The Children’s House offers a full-year modified Montessori based Preschool, Kindergarten through Eighth Grade ungraded elementary, and a comprehensive summer enrichment program.
Our preschool is a modified Montessori based preschool for children 3 through 5 years of age. The program provides the groundwork for learning through the use of hands-on materials that engage all the facets of a child’s intelligence. The preschool environment is a kind and quiet classroom where children can begin their journey toward independence, a sense of self and the larger educational world.
Shenena Hadley, our preschool teacher is a certified Montessori preschool teacher. She is certified through the North American Montessori Center. She completed her classes and received her certification in April of 2010.
The children, from 5 to 14 years old, are divided in 4 groups for a community in which the older children spontaneously share their knowledge with the younger ones. Scientific evidence suggests that multi-aged classes create an environment in which children not only learn from one another, but also develop better social skills. There is constant interaction, problem solving, child to child teaching, and socialization.
Children are challenged according to their ability and never bored. Moreover, multi-age grouping allows each child to find his or her own pace without feeling ahead or behind in relation to peers. In this positive and unique setting, the children not only become better learners, but also grow towards self-actualization or the ability to seek out and fulfill their own higher needs, both educationally and socially.
Research studies show that children who learn in this way are well prepared for later life academically, socially, and emotionally. In addition to scoring well on standardized tests, Montessori children are ranked above average on such criteria as following directions, turning in work on time, listening attentively, using basic skills, showing responsibility, asking provocative questions, showing enthusiasm for learning and adapting to new situations.

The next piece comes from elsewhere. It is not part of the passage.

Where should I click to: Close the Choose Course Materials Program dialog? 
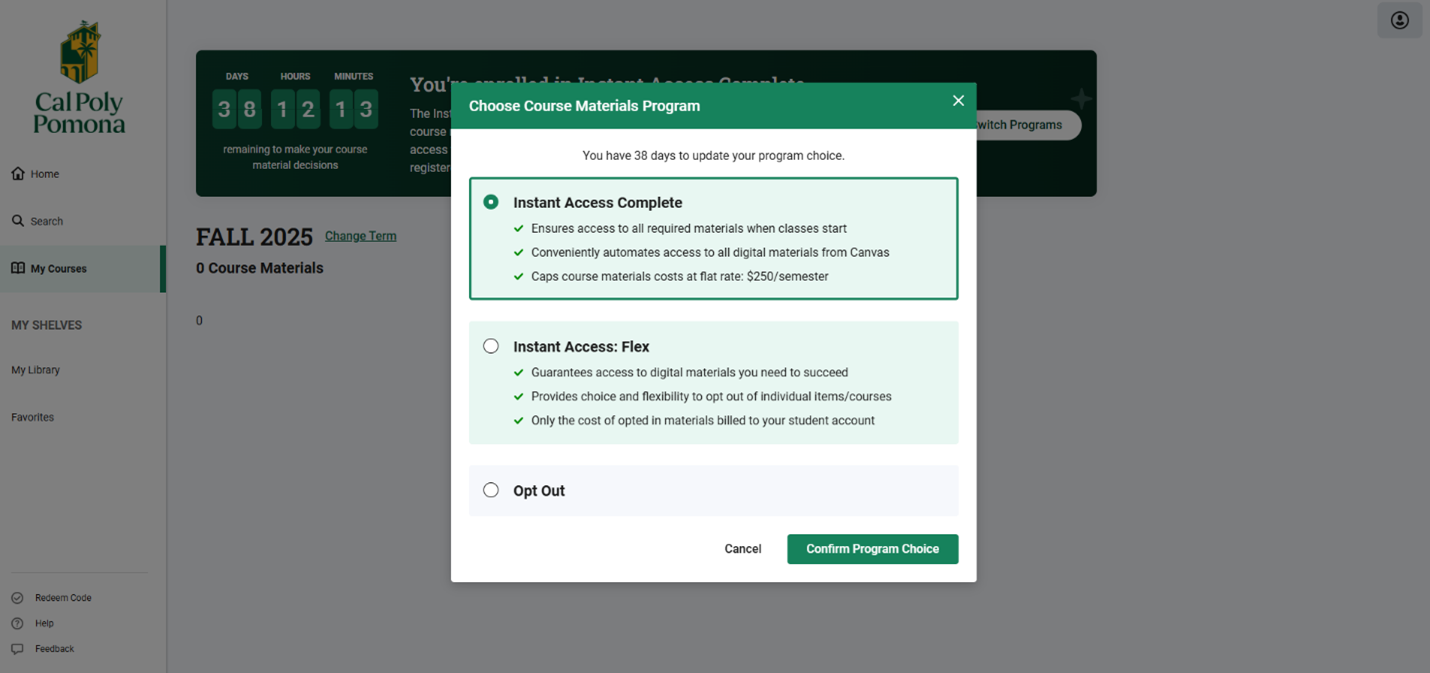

At The Children’s House, education of character is considered equal to academic education. Children learn to take care of themselves, animals, their environment & each other. Cooking, cleaning, building, gardening, moving gracefully, speaking politely, being considerate and helpful, and doing social work in the community are also highly valued. At The Children’s House we treasure the unique characteristics of each child.

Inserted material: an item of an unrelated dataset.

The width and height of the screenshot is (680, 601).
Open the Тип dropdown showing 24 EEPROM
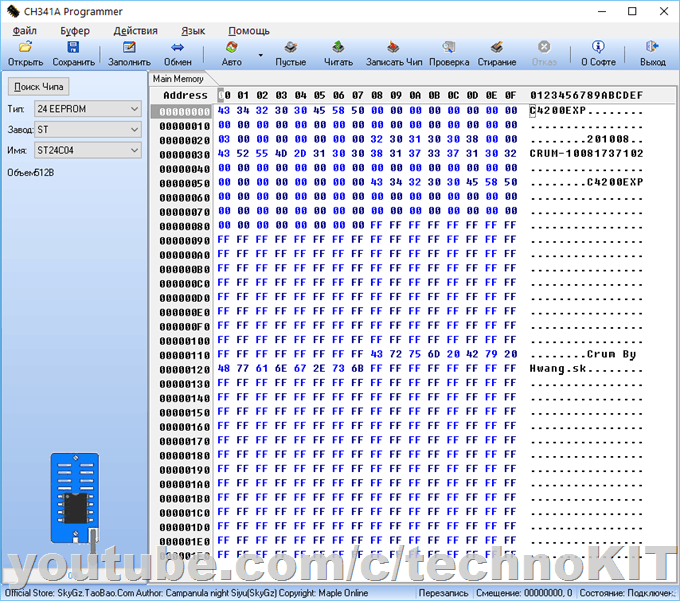tap(88, 108)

One-on-one teaching offers opportunities for unique interaction. In addition, the layout and organization of the classrooms ensures that every student has a front row seat. As proven in many studies, one of the most effective forms of education is student-teacher interaction. Small class sizes lead to higher graduation rates, and students who perceive themselves as successful are more likely to pursue college.
Unlike traditional schools, the environment is arranged according to subject areas, and children are always free to move around the room and from one room to another instead of being stuck at a desk. There is no limit to how long a child can work with a piece of material. At any one time in a day, all subjects — math, language, science, history, geography, art & music are available at all levels.
There are no grades at The Children’s House. Instead the child’s effort and work is respected as it is. The teacher, through extensive observation and record-keeping, plans work to enable each child to learn what he needs in order to improve, guiding a child’s research and exploration and capitalizing on the child’s excitement about a subject. The test of whether or not the system is working lies in the accomplishments and behavior of the child, his/her happiness, maturity, kindness, and love of learning. At The Children’s House, we are happy to provide an environment in which our children learn to thrive!
The students set contracts for class attendance with their homeroom teacher to guide their required work, to balance their general work, and to teach them to become responsible for their own time management and education.
Each week students and faculty gather to discuss school plans, voice concerns, and present student work. Every student and teacher participates in a democratic fashion.